İslam''ın ortaya koyduğu hak ve hakikati savun.
Çoğu yorum olan şeriat dedikleri icma (kültür) içerikli dini yorumlar ve akli çıkarımlar bütününü değil, Allah''ın bizzat kendi vahy ettiği Kur''an''ı savun. Çünkü bu yorumlar görüş birliğine dayandırılsa da farklı akıl yürütmelerle başka sonuçlara da gitmek mümkündür.
Allah ayetlerinde "liyakat" dedikçe bunun tersini yapıp "hayır liyakat değil partilim" itirazını yapanları yüceltme, Allah''ı yücelt.
Müslüman, elinden, dilinden, haliyle söz ve davranışlarından emin olunan kimseler değil mi?
Öyle.
Madem öyle, kendilerine emanet edilen çocukların (hem de erkek) ırzına geçildiği halde örtbas etmeğe kalkanları savunma.
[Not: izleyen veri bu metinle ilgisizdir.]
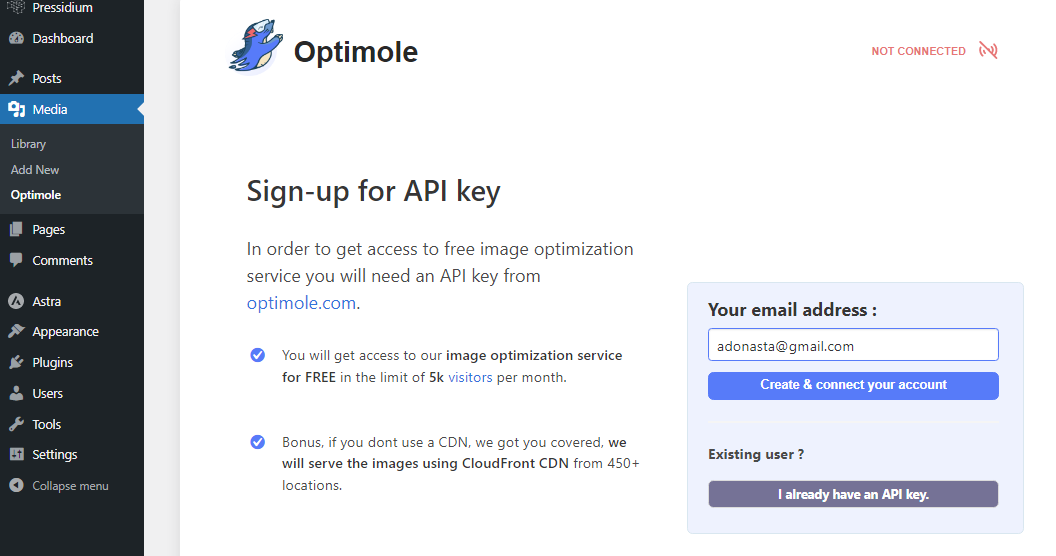This screenshot has width=1056, height=556.
Task: Click the not connected signal icon
Action: click(x=988, y=50)
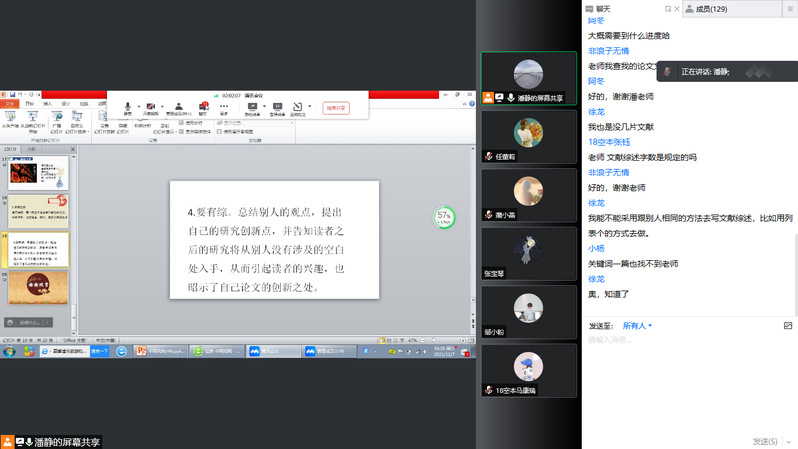Click the microphone mute icon in meeting toolbar
The height and width of the screenshot is (449, 798).
pos(127,106)
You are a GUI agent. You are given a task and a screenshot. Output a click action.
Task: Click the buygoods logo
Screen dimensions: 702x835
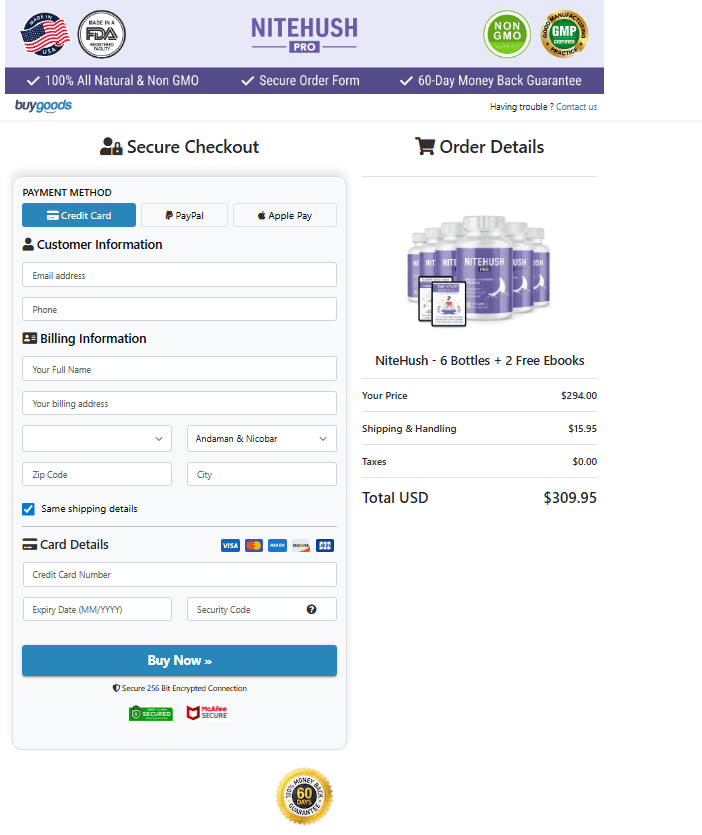[43, 104]
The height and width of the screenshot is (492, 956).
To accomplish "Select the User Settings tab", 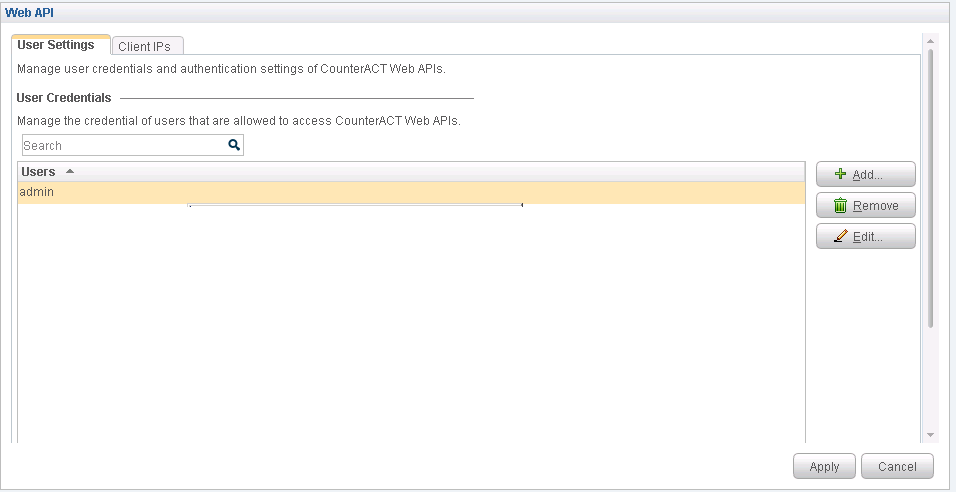I will coord(56,45).

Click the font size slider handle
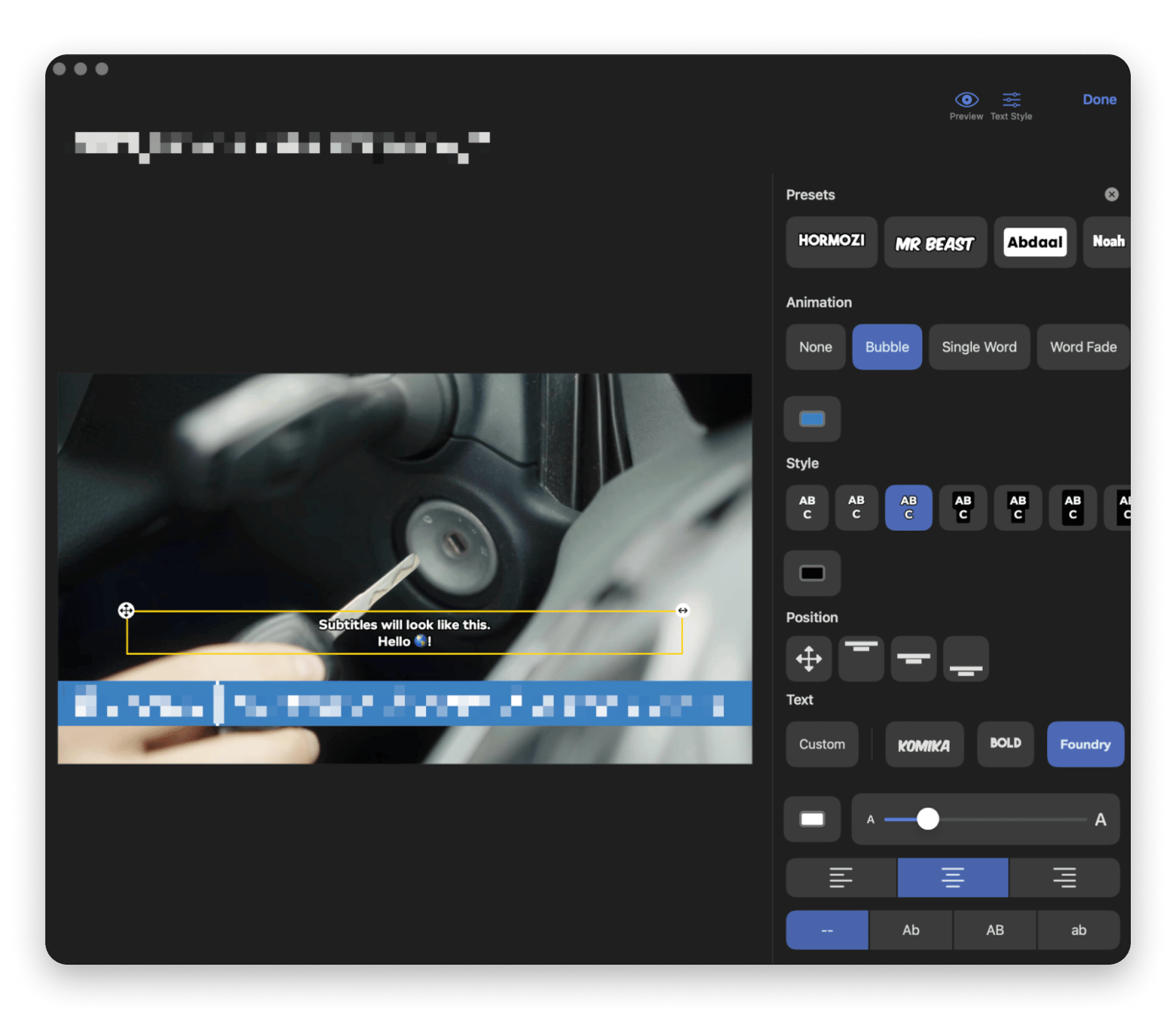point(928,819)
Tam tersine bu sapıklığı duyar duymaz, Allah korkusuyla ürperip, saklamak yerine dünyayı başlarına yık. Yık ki, aklından benzer şeyleri geçirenler korkup yolunu değiştirsin.
Yık ki, ahlak kazansın.
Hz. Peygamber güven kapısıydı. Ona "emin" deniliyordu.
Doğru mu?
Evet.
Öyle ise sen de güven verenleri savun.
Unutma! Güven veren kimseler, ister siyasi kişiler, isterse siyaset dışı kimseler olsun, kendileriyle çelişmeyen kimselerdir. Kendi söz, yazı ve davranışlarıyla çelişen kimseler tutarsız kişiliklerdir. Kendi kendilerini yalancıya çıkardıkları halde, hiçbir şey olmamış gibi davranan insanlar, gerçek anlamda mümin olamazlar.
Yalancılıkları apaçık ortaya çıktığı hâlde, hâlâ onların peşinden gidenler, kendilerinden umut bekleyenler, ülkeyi ve toplumu düzlüğe çıkaracağını sananlar, boşuna bekler. Böylelerinin dindarlığı da, vatanseverliği de aldatıcıdır.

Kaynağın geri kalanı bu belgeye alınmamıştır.